Ils ont perdu un enfant dans la fusillade de l’école Sandy Hook. Les voilà désormais la cible de complotistes qui prétendent que tout a été mis en scène. Plongée dans le monde effarant de la post-vérité
Dans le jardin, la balançoire verte de Jesse oscille, comme poussée par son fantôme. Tout est resté comme avant. Sauf le gazon, envahi par les herbes folles. Au cimetière, en revanche, le carré autour de la tombe du petit est entretenu avec soin. Il y a régulièrement des cadeaux, déposés là, des nounours, des canards en plastique, des fleurs… En médaillon, une photo où le gamin arbore un grand sourire nacré. Jesse avait encore presque toutes ses dents de lait quand il a été abattu dans son école Sandy Hook, à Newtown, dans le Connecticut.
C’était le 14 décembre 2012. Ce matin-là, c’est son père, Neil, qui l’avait déposé. Une heure après, un SMS s’affichait sur son téléphone. Fusillade à l’école. Il a fait demi-tour, a été refoulé à la caserne des pompiers. Là, on comptait les enfants, par classe. « Jesse n’était pas là. On s’est dit qu’il s’était enfui. » C’est dans la nuit que Neil et Scarlett, ses parents, allaient connaître la vérité. Plus tard, ils apprendraient que Jesse avait crié « courez ! » pendant que le tueur rechargeait son fusil, permettant à onze enfants de sa classe de s’échapper. Jesse a été abattu ainsi que neuf de ses camarades et leur institutrice. Au total, vingt enfants, des CP et des CE1, et six adultes ont été tués.
A Newtown, petite communauté de 27000 habitants, tout le monde se connaît. On croise d’abord Tricia, la mère de Jack, mort ce 14 décembre 2012. Puis une puéricultrice de la crèche qui a vu passer quasiment tous les gamins massacrés. Ici, la blessure est encore à vif, et pourtant, alors que les morts n’étaient pas encore enterrés, une sordide petite musique s’est fait entendre sur internet, où des blogs, des pages Facebook, des vidéos YouTube, ont commencé à pulluler. Les truthers, comme ils s’appellent fièrement (voir encadré p. 62), clamaient que tout n’était que mise en scène. Ils se jetaient sur chacune des interviews télévisées des parents pour traiter ces derniers de crisis actors, ces acteurs recrutés pour les reconstitutions de catastrophe. C’est ce qui est arrivé à Neil et à Scarlett, les parents de Jesse. « Les policiers nous avaient conseillé d’éteindre nos téléphones pour ne pas voir ces messages », raconte Scarlett.

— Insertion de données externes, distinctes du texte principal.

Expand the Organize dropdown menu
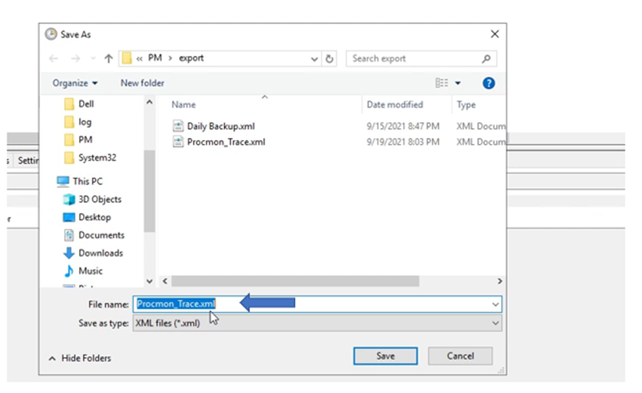This screenshot has width=642, height=393. (x=73, y=83)
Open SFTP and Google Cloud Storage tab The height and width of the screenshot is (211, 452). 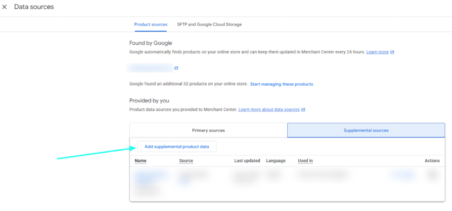209,24
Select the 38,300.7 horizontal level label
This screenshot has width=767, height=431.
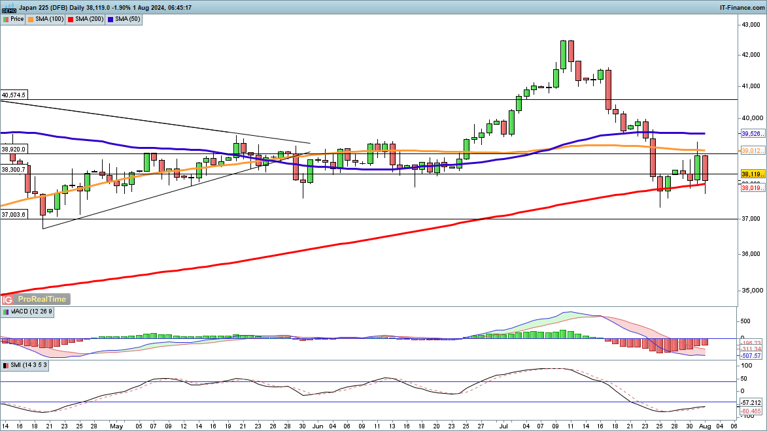(x=14, y=170)
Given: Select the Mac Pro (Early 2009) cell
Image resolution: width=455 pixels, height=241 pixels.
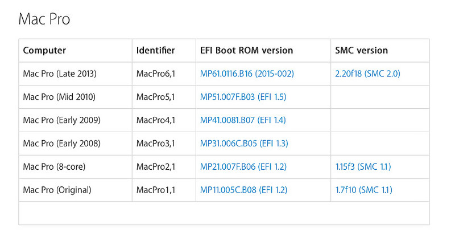Looking at the screenshot, I should (61, 120).
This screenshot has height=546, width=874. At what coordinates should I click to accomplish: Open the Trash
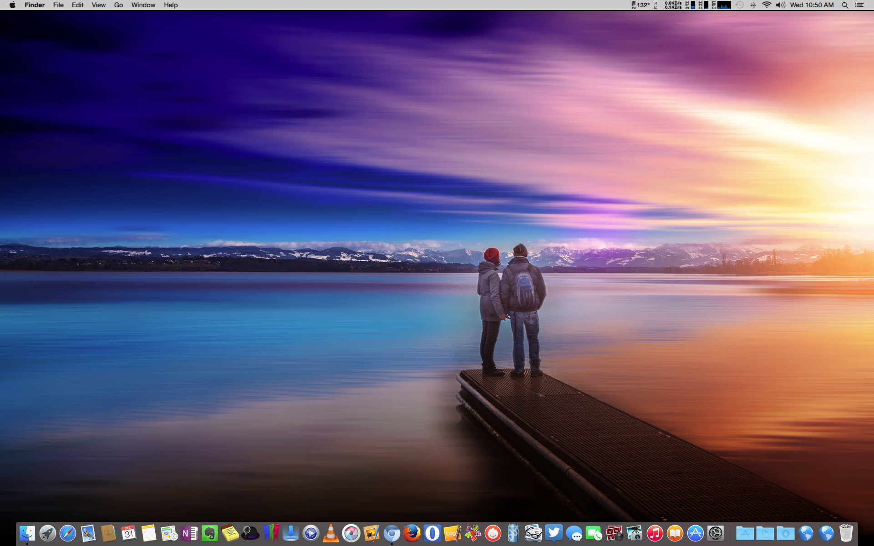(847, 533)
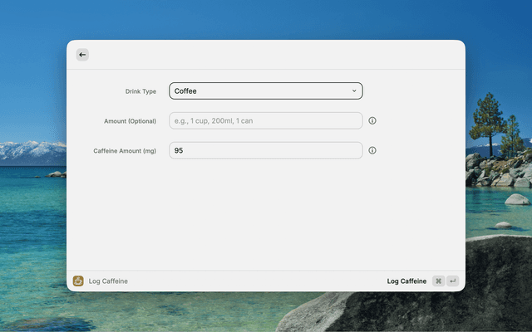This screenshot has width=532, height=332.
Task: Click the 95 value in caffeine field
Action: 179,150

Les mois et les années passant, la situation empira. Les truthers firent circuler une photo de Barack Obama avec des enfants invités à la Maison-Blanche, sur laquelle ils étaient persuadés d’avoir reconnu Jesse. Scarlett publia un livre, qui lui valut à sa sortie des commentaires injurieux sur Amazon. « Menteuse, ta place est en prison ! » Neil parla sur CNN de la douleur de prendre son fils mort dans ses bras, avec ce trou dans la tête. « Menteur ! » répliqua l’animateur vedette Alex Jones, proche de l’ultradroite, sur son site InfoWars, dont les vidéos sur YouTube étaient très suivies – 2,3 millions d’abonnés, plus que Fox News – avant qu’il n’en soit récemment banni. Alex Jones a gagné beaucoup d’argent avec son site. Il a été adoubé par Donald Trump, contribuant à ce terrifiant basculement : l’accès du grand public aux fake news. Aujourd’hui, à chaque fusillade aux EtatsUnis, les truthers se font entendre. Devenus les hérauts de la lutte anti-armes, les jeunes lycéens – comme David Hogg, survivant de la fusillade de Parkland qui l’an dernier a causé dix-sept morts – ont eux aussi été accusés d’être des crisis actors. Pour les complotistes, ils sont mis en scène par les grands médias, tous noyautés, bien entendu, par les démocrates et le lobby anti-armes. Bienvenue dans le monde de la post-vérité…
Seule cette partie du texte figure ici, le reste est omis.